Despite advances in surgical, antibiotic and ICU management, mortality rates in NF continue to be very high, with figures of around 30%, with some series reporting rates of over 50%.7,28 These findings coincide with those obtained in our study, in which mortality associated with this pathology was 47.62% (10 patients). The death of these patients is usually due to septic shock, disseminated intravascular coagulation and/or associated multi-organ failure, hence the importance of an early and accurate diagnosis that allows the establishment of appropriate antibiotic treatment and aggressive surgical debridement.14
When comparing the characteristics of the living and deceased patients in our series at the time of data collection, it is noteworthy that both age and the frequency of oncological processes were higher in the second group. Although we have not been able to establish a statistical association between these variables and mortality due to FN, we can generate the hypothesis that advanced age and suffering an oncological condition worsen the prognosis of those patients diagnosed with this pathology, and further studies are needed to analyse this relationship. On the other hand, the length of hospital stay and the number of operations undergone by non-deceased patients were higher. This is a logical finding, given that the patients who survived required more care to control their condition and to recover completely.

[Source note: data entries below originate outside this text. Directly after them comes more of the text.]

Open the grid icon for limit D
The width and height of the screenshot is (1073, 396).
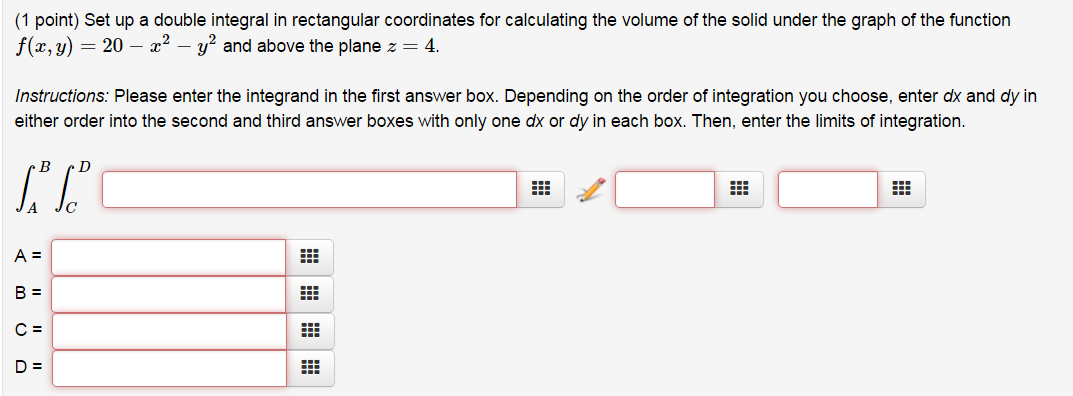click(x=309, y=369)
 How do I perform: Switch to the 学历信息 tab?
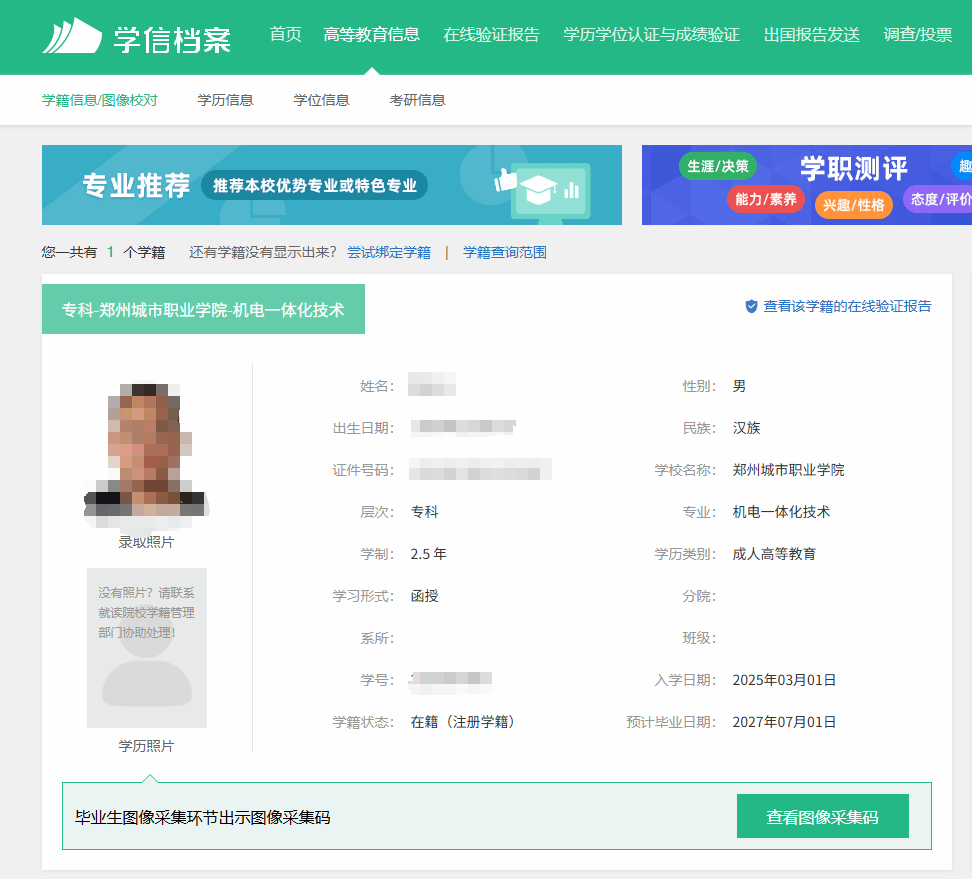(x=225, y=100)
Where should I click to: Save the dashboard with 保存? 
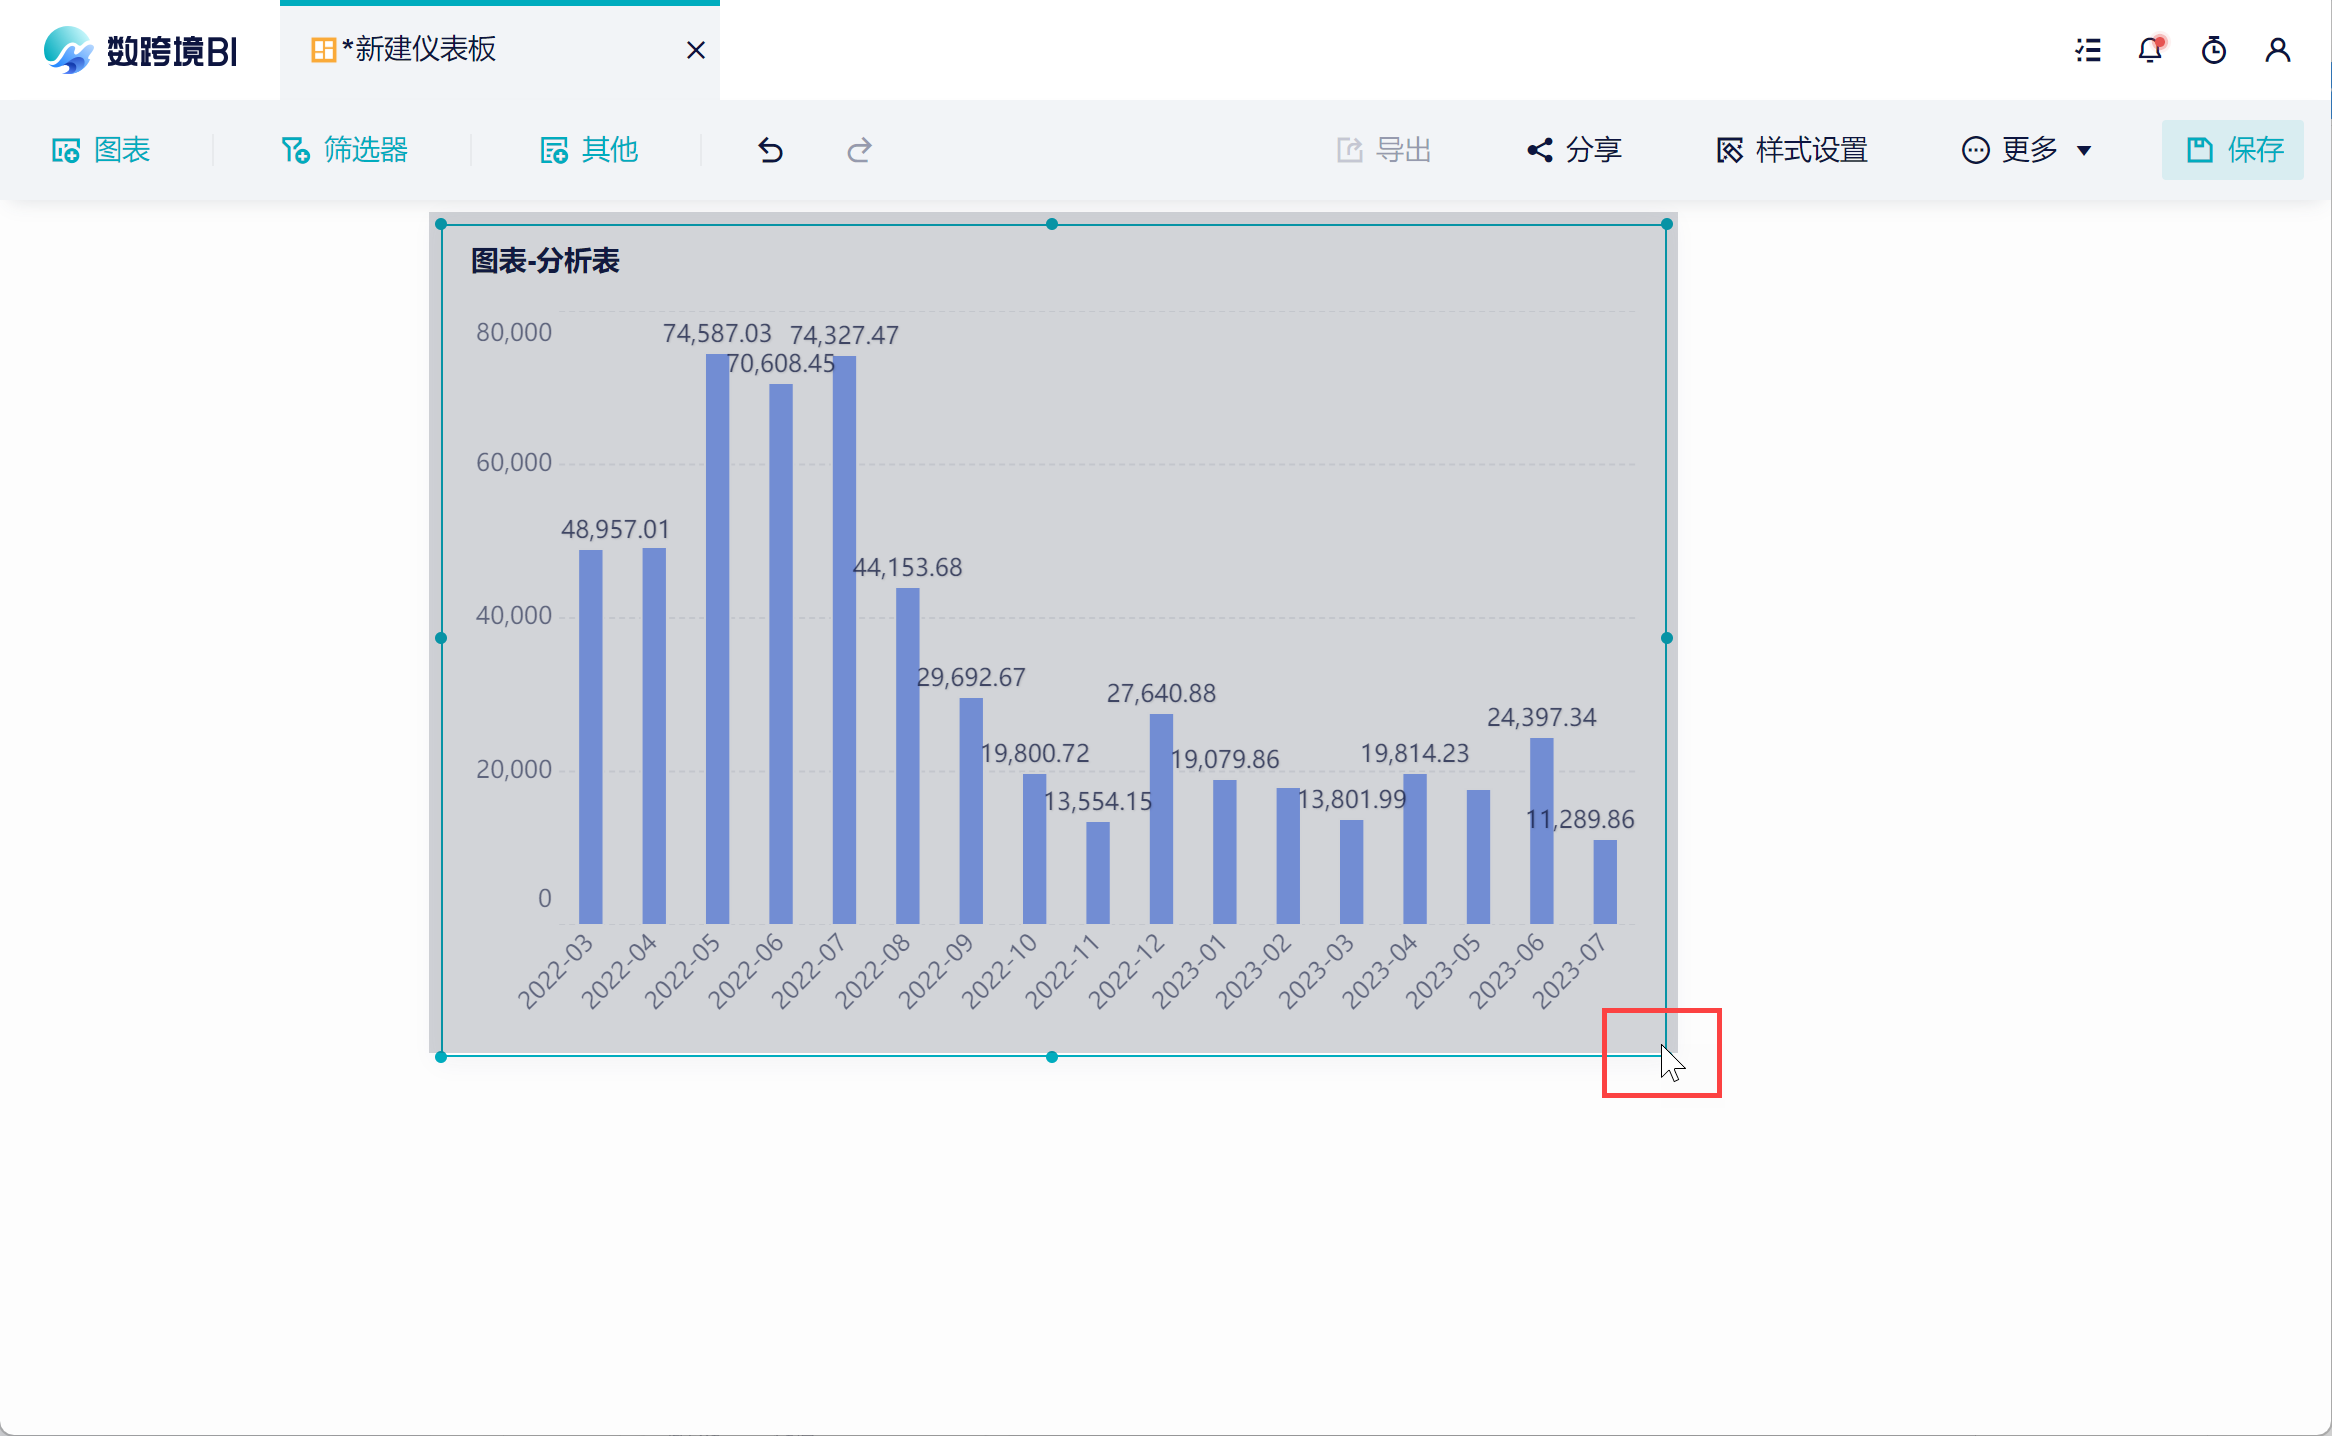pos(2233,150)
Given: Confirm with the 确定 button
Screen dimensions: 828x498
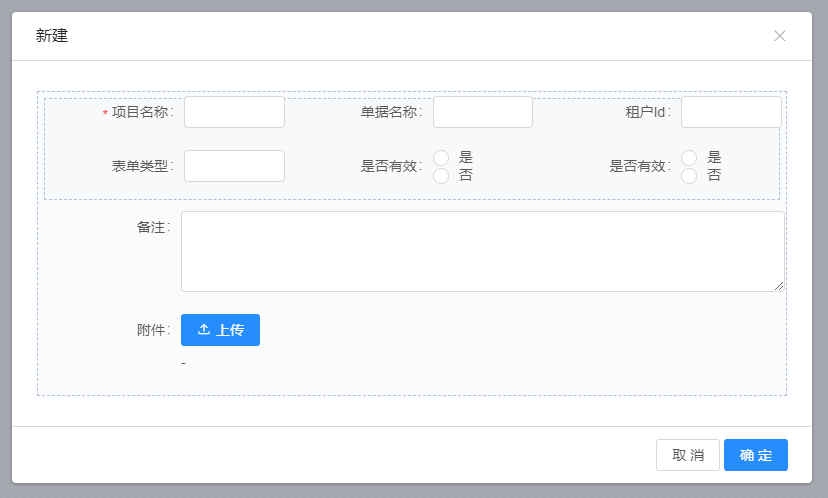Looking at the screenshot, I should [x=755, y=455].
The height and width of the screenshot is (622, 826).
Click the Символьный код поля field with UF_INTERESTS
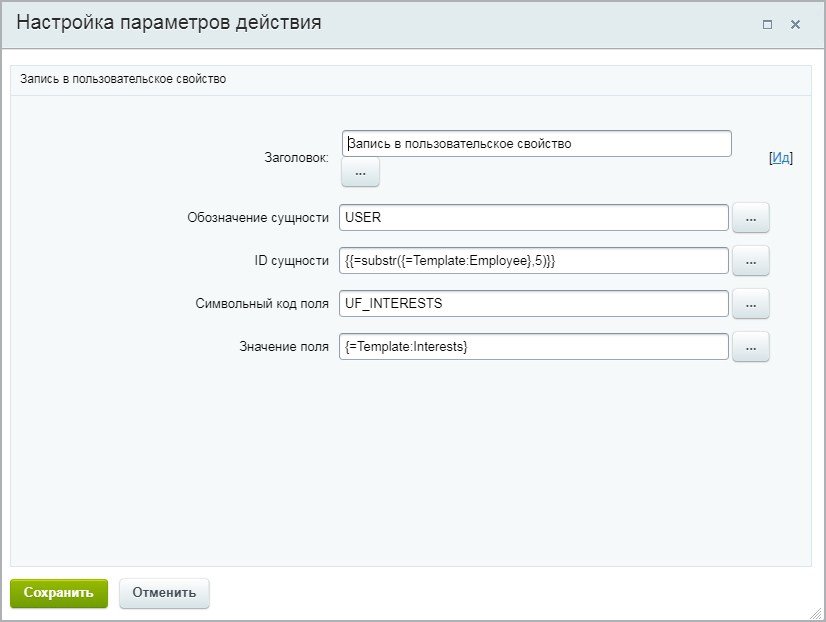[x=533, y=304]
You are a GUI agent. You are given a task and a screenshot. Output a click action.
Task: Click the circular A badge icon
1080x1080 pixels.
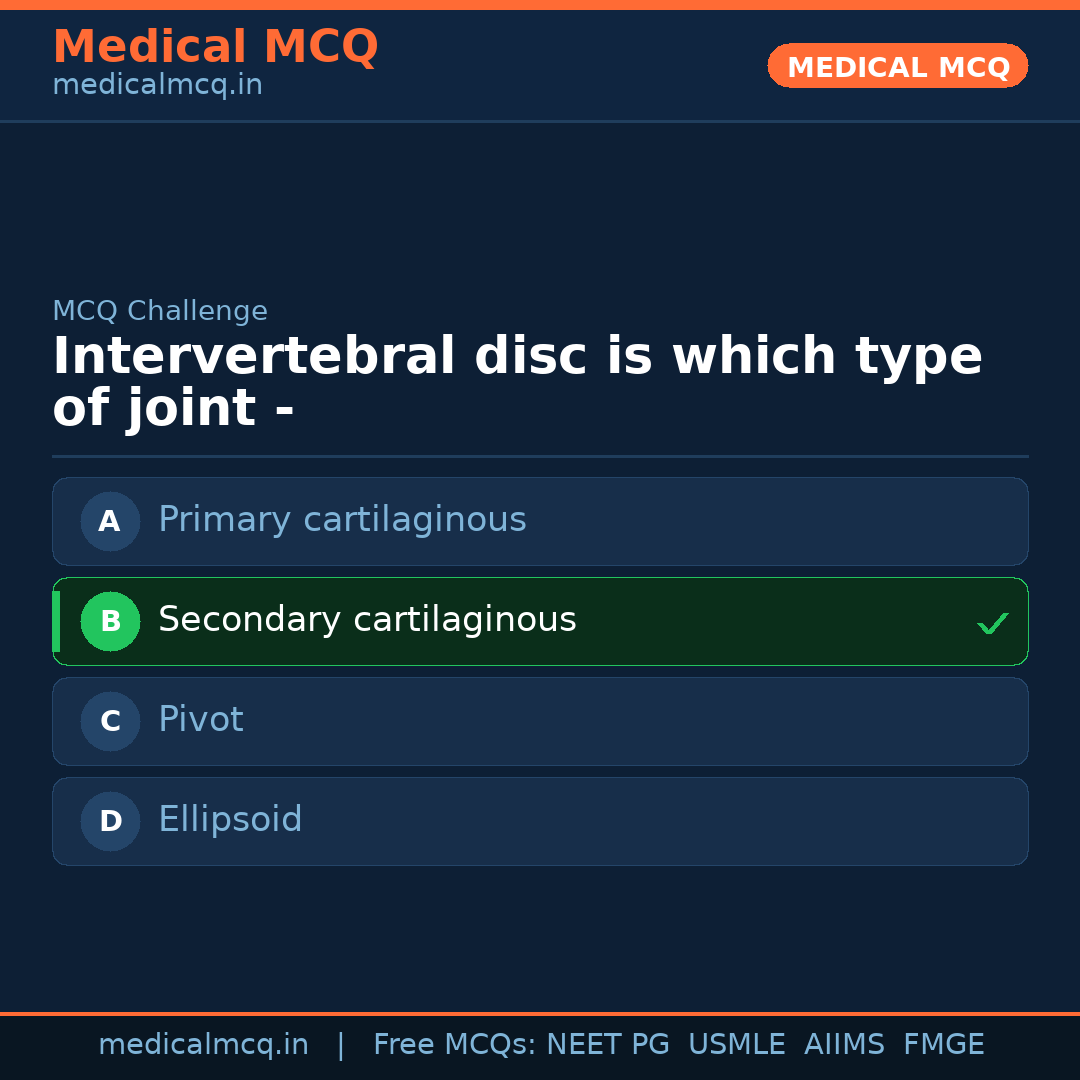(x=110, y=521)
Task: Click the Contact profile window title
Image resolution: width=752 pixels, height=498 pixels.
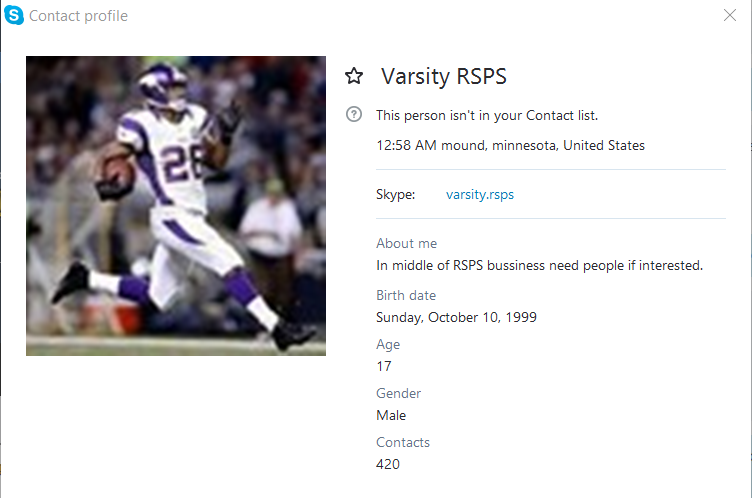Action: tap(78, 16)
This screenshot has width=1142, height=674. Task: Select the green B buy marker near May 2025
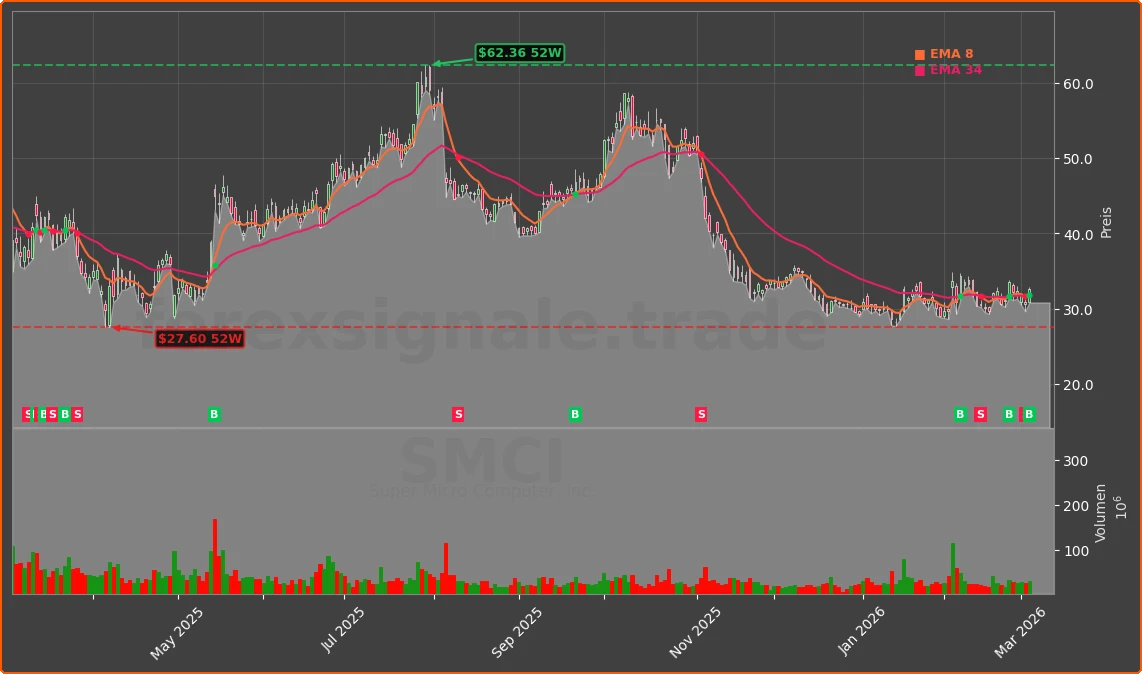(x=214, y=413)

Our study has several limitations. The first of these stems from the retrospective nature of the study, which may have led to a loss or lack of clinical and/or analytical data collection, and we must assume that the lack of any of the data collected is due to the absence of documentation at the time of patient care. A prospective design would make such data collection more reliable, although it would possibly be difficult to design a single-centre design, given the low prevalence of this pathology. On the other hand, by using the exact diagnostic criterion “necrotising fasciitis” for the case search, there is a possibility of not having included patients with necrotising soft tissue infections who had not been admitted and/or discharged with the coded diagnosis of “necrotising fasciitis”. This could have led to a lack of data collection and thus to a lack of accuracy in the findings of our study. Finally, this is a single-centre study, and the low sample size makes it difficult to draw meaningful statistical conclusions, allowing only a description and hypothesis generation for larger studies.
ConclusionsThis study shows that, despite being a rare condition, FN is a very aggressive pathology with a high associated mortality rate, especially in immunocompromised patients. The trend observed in this series suggests that advanced age and having an oncological condition are potential factors of worse prognosis in patients with this condition, and further studies are needed to analyse this relationship and establish prognostic variables.
Level of evidenceLevel of evidence V (case series).
FundingThis research did not receive any specific funding from public sector agencies, the commercial sector or not-for-profit entities.
Conflicts of interestThe authors have no conflict of interests to declare.